■ PAGE EXTRACT:
※ ※ ※

He was a fellow at the Eighth Blackbird Creative Lab and the Gabriela Lena Frank Creative Academy of Music. Nicolas was the first ever Young Artist Composer in Residence at The Glimmerglass Festival and has been a fellow at the Del Mar International Composers Symposium. Nicolas has studied at Santa Clara University, the San Francisco Conservatory of Music, and at the University of Southern California Thornton School of Music.



Nina Shekhar’s Don’t Beat a Word is sonically and personally influenced by her experience as a first-generation Indian-American with influences of Bollywood melodies and American pop music sensibilities. The last stanza of her lyrics reads, “I wash the grit, bleach the stains, shrink the fit, my color fades, zip my lips, this is who I ‘ought to be.” In a recent conversation about the work, Nina described her struggles to find the best way to present herself in different environments as she often feels “too brown” or “too Indian”. Don’t Beat a Word is an assertion of being true to her identity despite other people’s perceptions. Simply stated in her score, “this is not a breakup song”.

※ ※ ※

■ WORK ITEM A:
Transcribe the passage about the composers from "He was a fellow" up to and including "School of Music.".
■ WORK ITEM B:
Write the next part of the passage about the composers, picking up after its final sentence.
The rows come from a separate source.

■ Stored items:
※ ※ ※

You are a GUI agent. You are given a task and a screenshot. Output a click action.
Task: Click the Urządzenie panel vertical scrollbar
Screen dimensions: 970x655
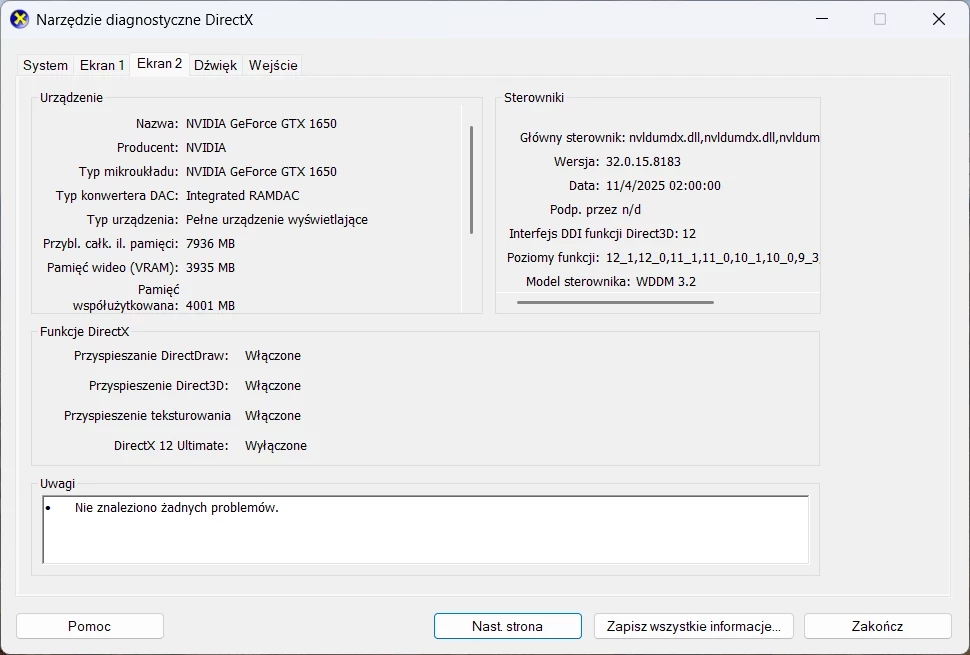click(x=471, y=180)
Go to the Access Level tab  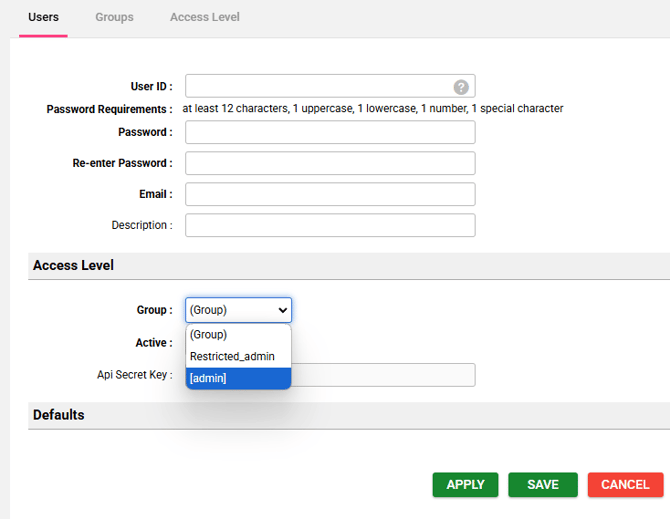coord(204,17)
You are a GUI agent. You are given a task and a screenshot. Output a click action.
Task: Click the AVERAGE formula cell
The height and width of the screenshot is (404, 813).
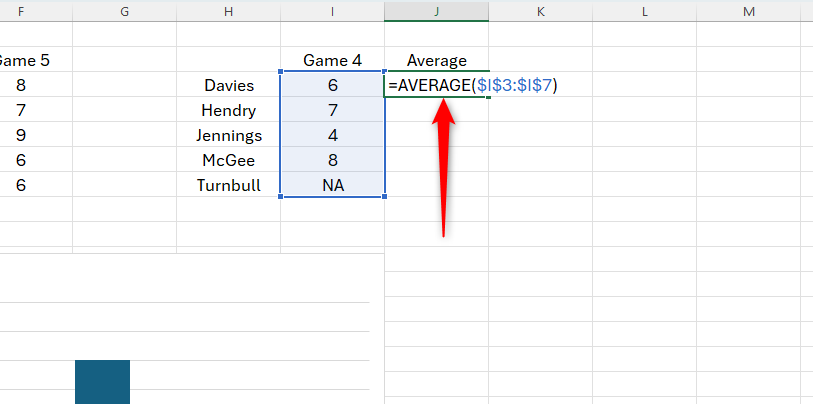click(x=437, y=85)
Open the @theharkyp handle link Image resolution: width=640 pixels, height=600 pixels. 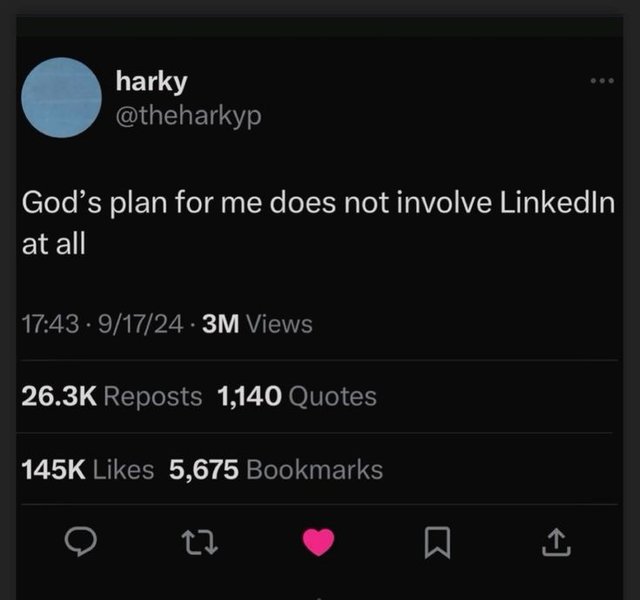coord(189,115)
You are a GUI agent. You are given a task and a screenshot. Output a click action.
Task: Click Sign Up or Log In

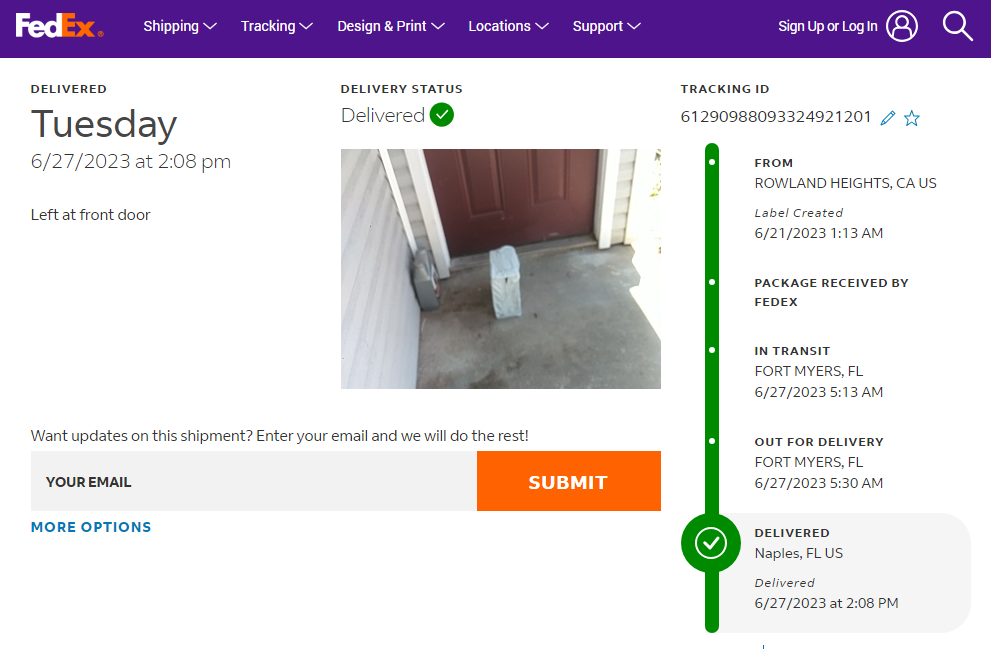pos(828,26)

※ ※ ※

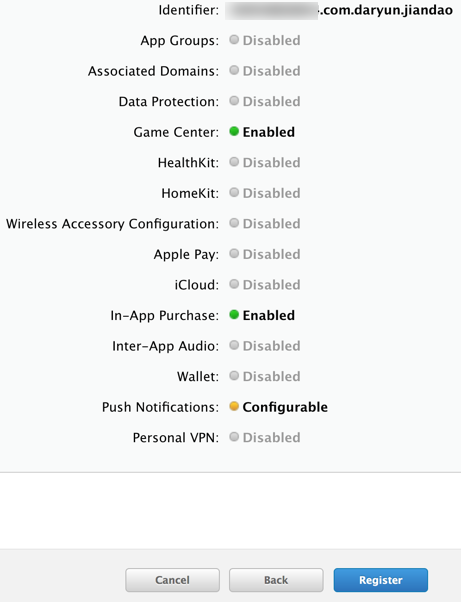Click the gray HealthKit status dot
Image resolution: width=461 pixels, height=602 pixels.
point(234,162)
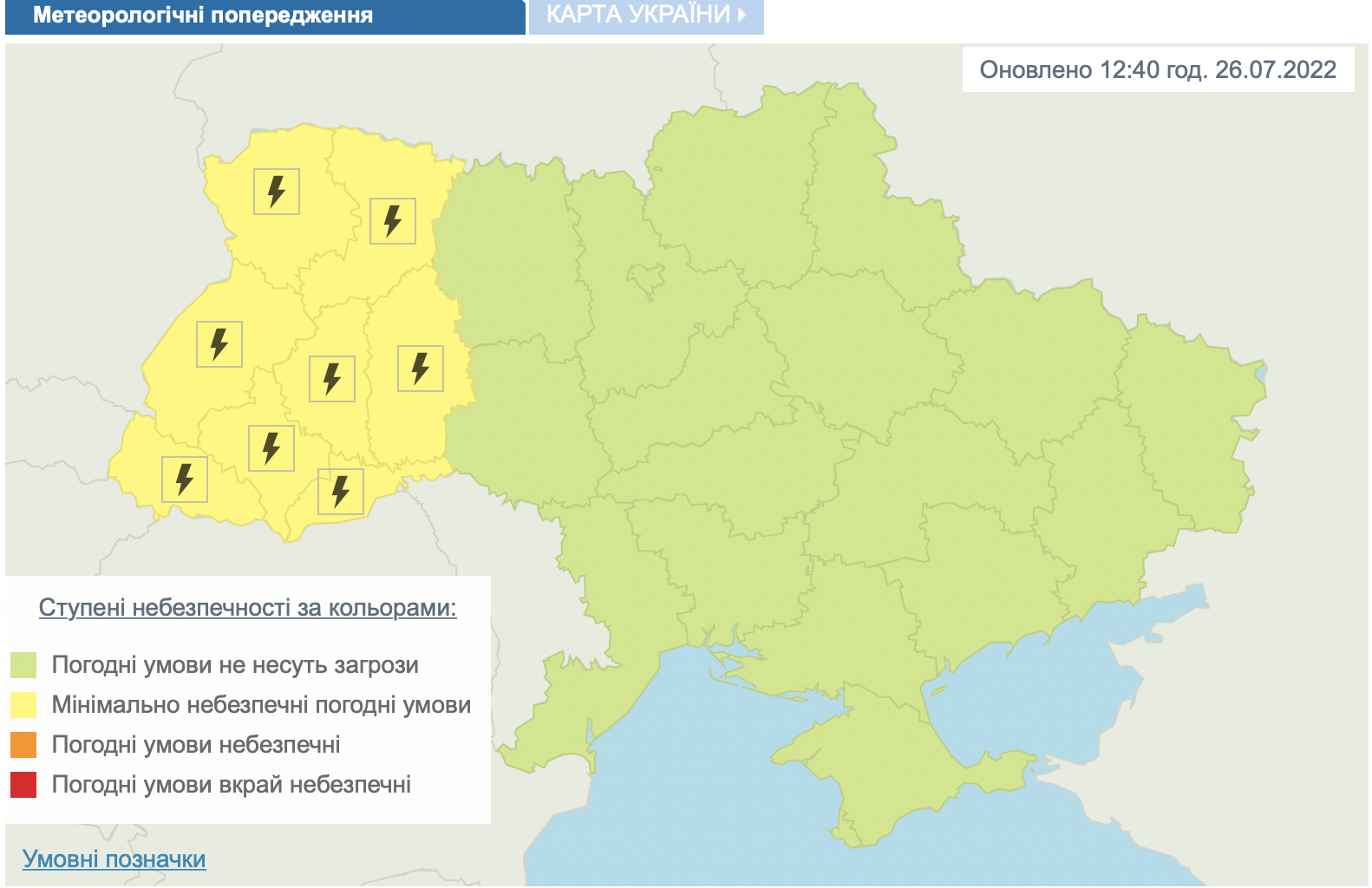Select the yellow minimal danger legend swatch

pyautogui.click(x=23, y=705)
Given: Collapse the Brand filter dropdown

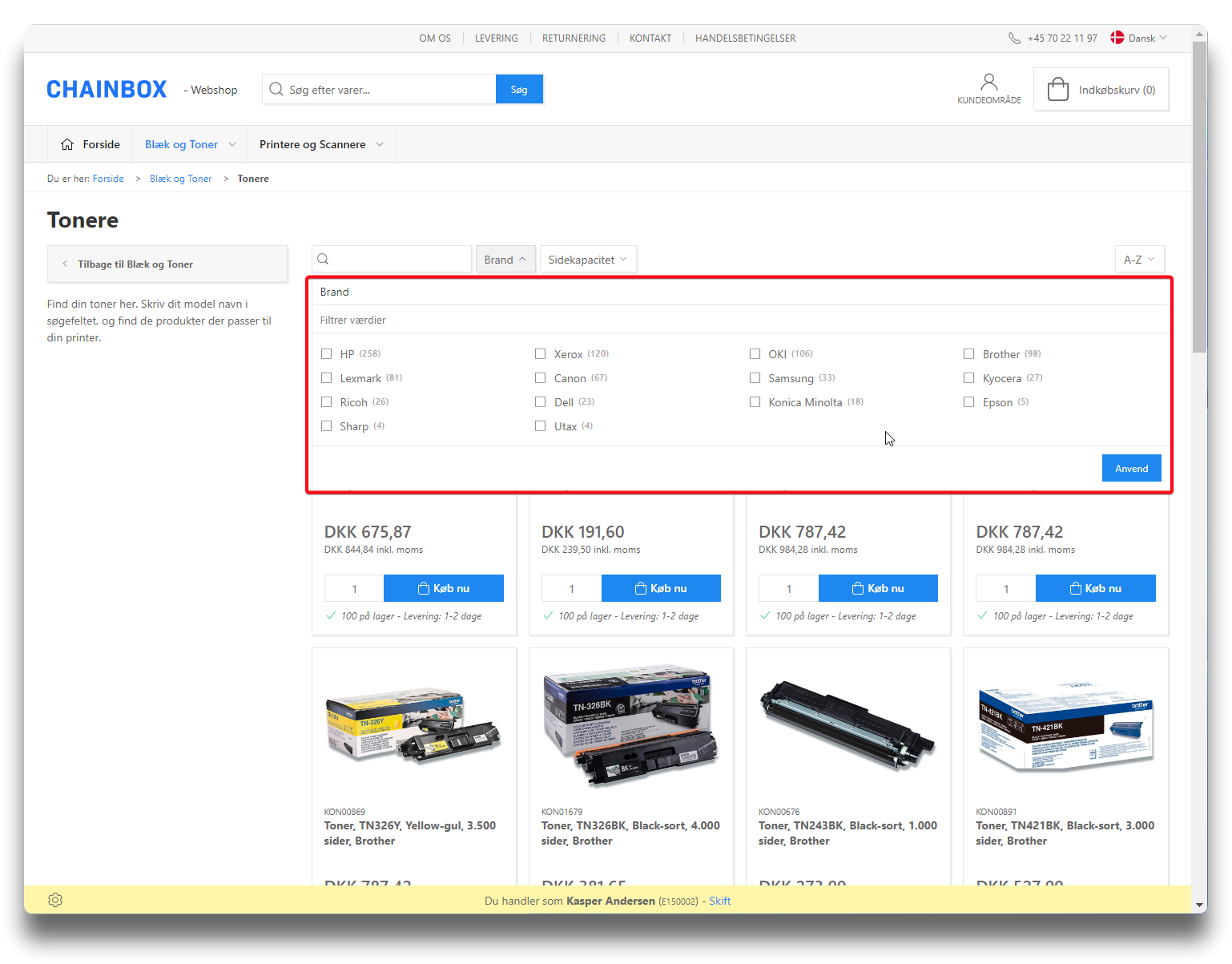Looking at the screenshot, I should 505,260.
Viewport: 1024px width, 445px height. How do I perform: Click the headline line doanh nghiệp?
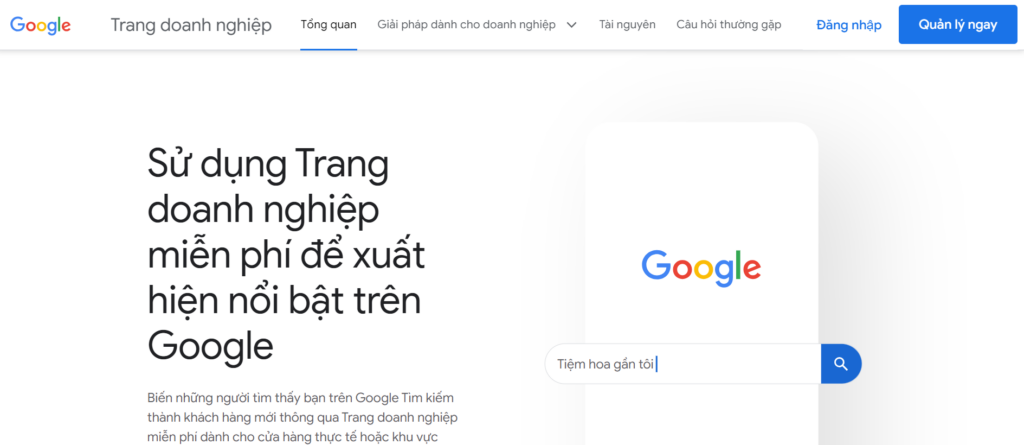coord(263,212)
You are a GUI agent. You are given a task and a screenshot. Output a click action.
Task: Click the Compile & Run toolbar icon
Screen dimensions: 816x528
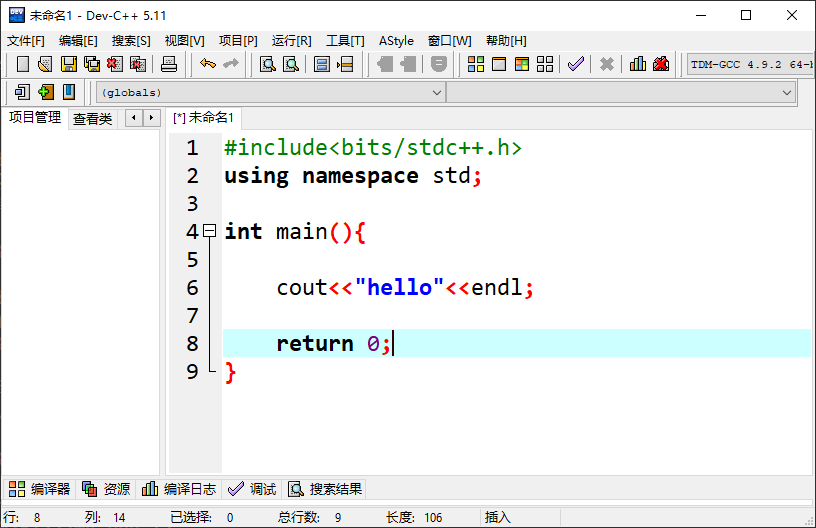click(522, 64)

※ ※ ※

■ TASK RESPONSE A:
He was a fellow at the Eighth Blackbird Creative Lab and the Gabriela Lena Frank Creative Academy of Music. Nicolas was the first ever Young Artist Composer in Residence at The Glimmerglass Festival and has been a fellow at the Del Mar International Composers Symposium. Nicolas has studied at Santa Clara University, the San Francisco Conservatory of Music, and at the University of Southern California Thornton School of Music.

■ TASK RESPONSE B:
Text by Nina Shekhar
hush my heart
don’t beat a word
don’t let it burn
still my lung
don’t breathe the bait
don’t let it brown
murmur unheard
a lethal whisper
to your ghostly drum
pounding away
how can I stay
when I’m round
on a flat earth

I peel it off
this dirty shell
rip the threads
hair by hair
bald and bare
the way you want to see
I wash the grit and bleach the stains
shrink the fit
my color fades
zip my lips this is who I ought to be


Nina Shekhar explores the intersection of identity, vulnerability, love, and laughter to create bold and intensely personal works.  Described as “vivid” (Washington Post) and “surprises and delights aplenty” (LA Times), her music has been performed by Eighth Blackbird, International Contemporary Ensemble, Civic Orchestra of Chicago, Albany Symphony, Chamber Music Society of Lincoln Center, The Crossing, and Alarm Will Sound.  Her work has been featured by Carnegie Hall, Metropolitan Museum of Art, Walt Disney Concert Hall, and Library of Congress. Current projects include performances by the New York Philharmonic, LA Philharmonic, New World Symphony, and Grand Rapids Symphony. She is currently serving as Composer-in-Residence of Young Concert Artists.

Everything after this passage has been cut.